**AVAILABLE RECORDS:**
____

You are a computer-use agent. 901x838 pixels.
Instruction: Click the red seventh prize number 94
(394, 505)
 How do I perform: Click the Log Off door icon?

____

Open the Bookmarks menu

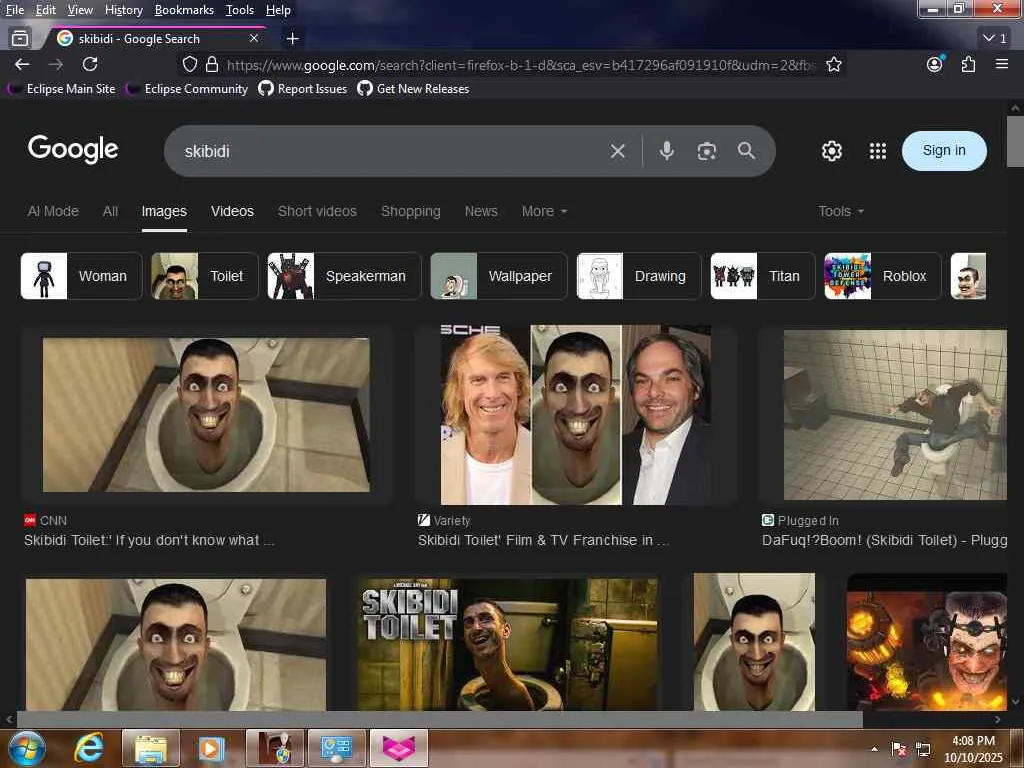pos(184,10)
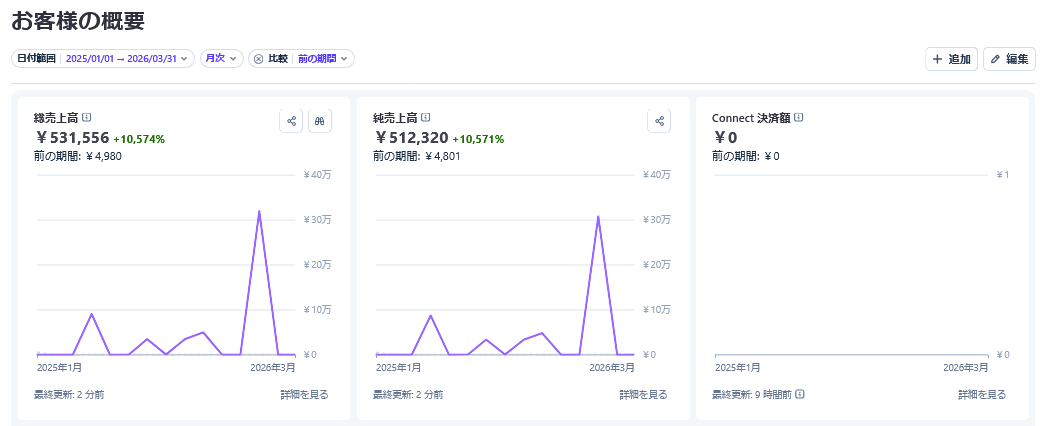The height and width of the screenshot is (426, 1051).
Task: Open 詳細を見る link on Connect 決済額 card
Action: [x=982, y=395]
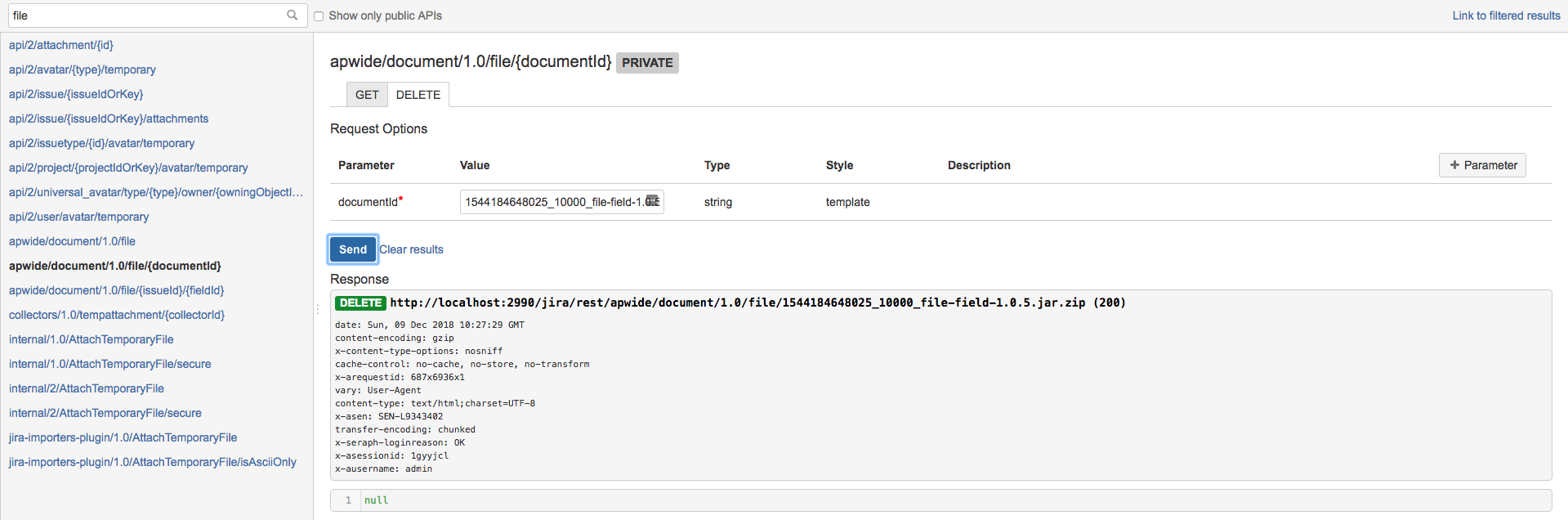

____

Return the lines above verbatim, beginning at the line that contains "You are a computer-use agent. 901x838 pixels." and stopping after the line that contains "How do I perform: Click".

You are a computer-use agent. 901x838 pixels.
Instruction: Click the red seventh prize number 94
(394, 505)
 How do I perform: Click the Log Off door icon?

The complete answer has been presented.